EXCERPT PROVIDED:
= Beginning of Section =
'In a zone': Geno Smith has most complete performance with Seattle Seahawks

SEATTLE -- At any given point in a game, Geno Smith says he knows exactly how many passes he's completed. The ninth-year quarterback doesn't need to glance at the stadium stat displays. He just remembers.

"I literally count in my head and keep track of them," Smith said.

So as he was making his third start for the injured Russell Wilson on Sunday, Smith said he was aware that he completed his first 14 attempts, and that he had 20 of them by the end of the Seattle Seahawks' 31-7 win over the Jacksonville Jaguars at Lumen Field.

What he might not have known until after they had snapped their three-game losing streak was that his 14 straight completions were the most by any NFL quarterback to begin a game this season, according to ESPN Stats & Information, and that his 83.33% completion rate on 20-of-24 passing was tied for fourth-best in franchise history.

The version of Smith that threw for two touchdowns, ran for another and operated Shane Waldron's offense with precision Sunday was much different than the one who was more down than up in his previous nine-plus quarters of fill-in action. Granted, facing Jacksonville's 30th-ranked defense helped.

"What a game he had," coach Pete Carroll said. "Starting off 14-for-14 and a throwaway was the first incomplete. He was so calm and so poised and just delivered the ball so well. This was really Geno at his best. That's what we can count on from him."
= End of Section =
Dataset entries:
= Beginning of Section =
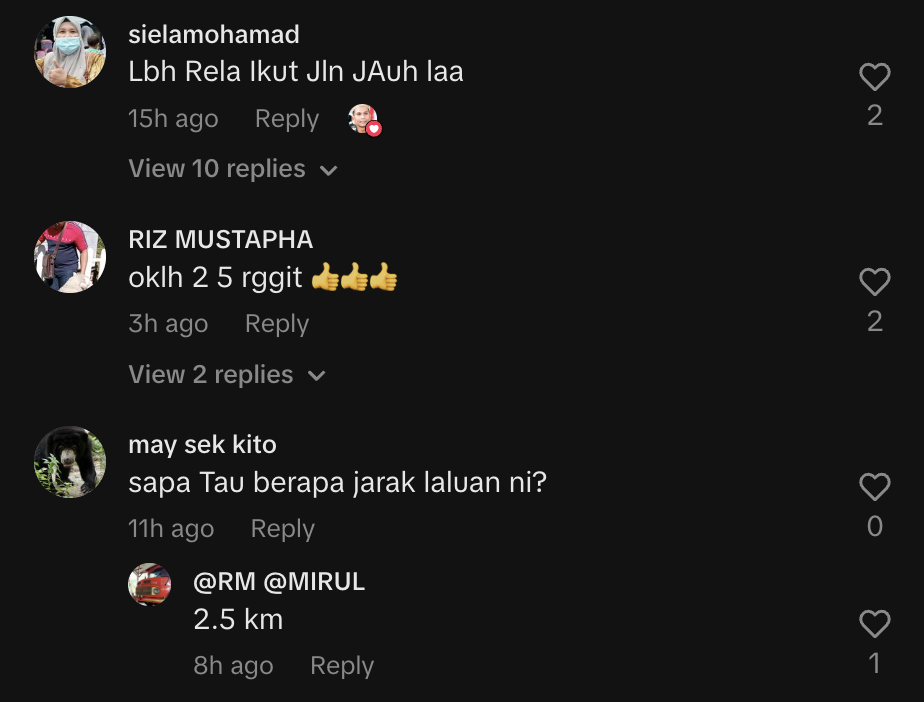Screen dimensions: 924x702
Task: Tap the heart icon on RIZ MUSTAPHA's comment
Action: point(874,282)
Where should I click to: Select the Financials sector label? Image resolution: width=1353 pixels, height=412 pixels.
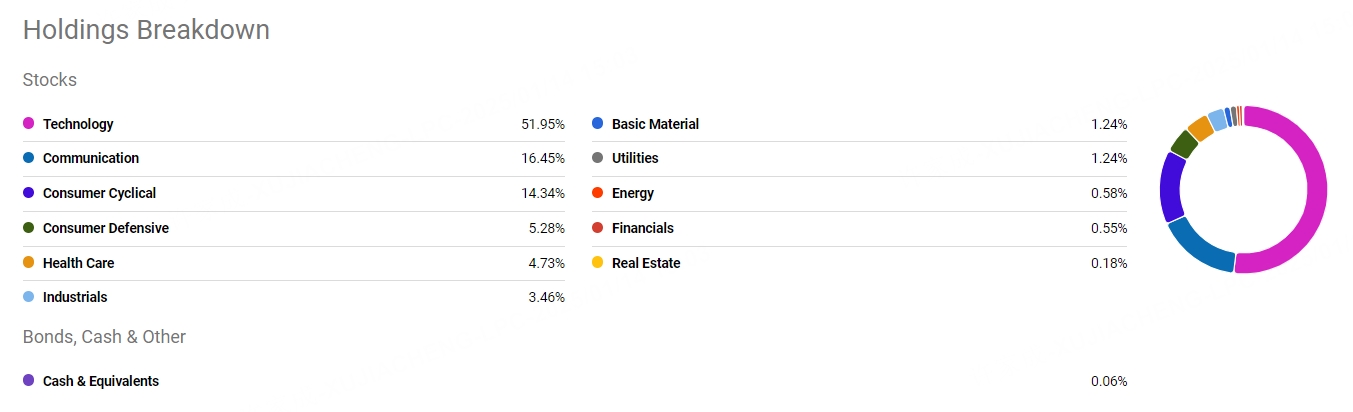click(x=643, y=228)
= End of Section =
WHAT YOU SHOULD DO: Continue the article on Geno Smith's game against the Jacksonville Jaguars, picking up after Pete Carroll's quote.

WRITTEN RESPONSE:
The Seahawks, still hanging by a thread at 3-5, might need to continue counting on Smith with no word on whether Wilson's surgically-repaired right middle finger will be ready to play when they return from this week's bye to play the Green Bay Packers on Nov. 14.

Wilson is eligible to return from injured reserve now that he's missed the required three games. He's had the stitches removed and, as Carroll put it Friday, "is making all of the strides that he should be making ..." since his Oct. 8 surgery to repair two injuries he suffered in the third quarter of an Oct. 7 loss to the Los Angeles Rams. But he's yet to have the pin removed from his finger, which has to happen before he can resume throwing. As of Friday, no one knew when that would happen.

"I don't know any updates now," Carroll said postgame. "His finger looks way better. It's really healed tremendously. He's getting closer. We'll see what happens."

Wilson's absence had been most notable in the closing minutes of Seattle's three straight losses, when he's arguably been the NFL's best quarterback over his career. In all three games, the Seahawks had a chance to tie or take the lead in the final three minutes of regulation or overtime. Without their closer, they couldn't.

Against the one-win Jaguars, the Seahawks avoided any late drama with their most complete effort in recent memory. Smith helped them jump out to a 17-0 halftime lead while their improving defense pitched a shutout until the final two minutes.

Smith's 1-yard rushing touchdown on a fourth-down sneak in the first quarter -- after three straight handoffs were stuffed -- gave the crowd at Lumen Field an early jolt. With more empty seats than usual following the Seahawks' first three-game losing streak since 2011, it was needed.

Smith threw for 195 yards while executing a more aggressive game plan than the one designed to protect the football in wet and windy conditions last week against New Orleans. And he had much more success downfield than he did two weeks ago in Pittsburgh, when Seattle's passing game was mostly screens and check-downs.

"He made some tough throws," Carroll said. "He put big touch on the ball ... He was really just so good today. I'm so thrilled for him."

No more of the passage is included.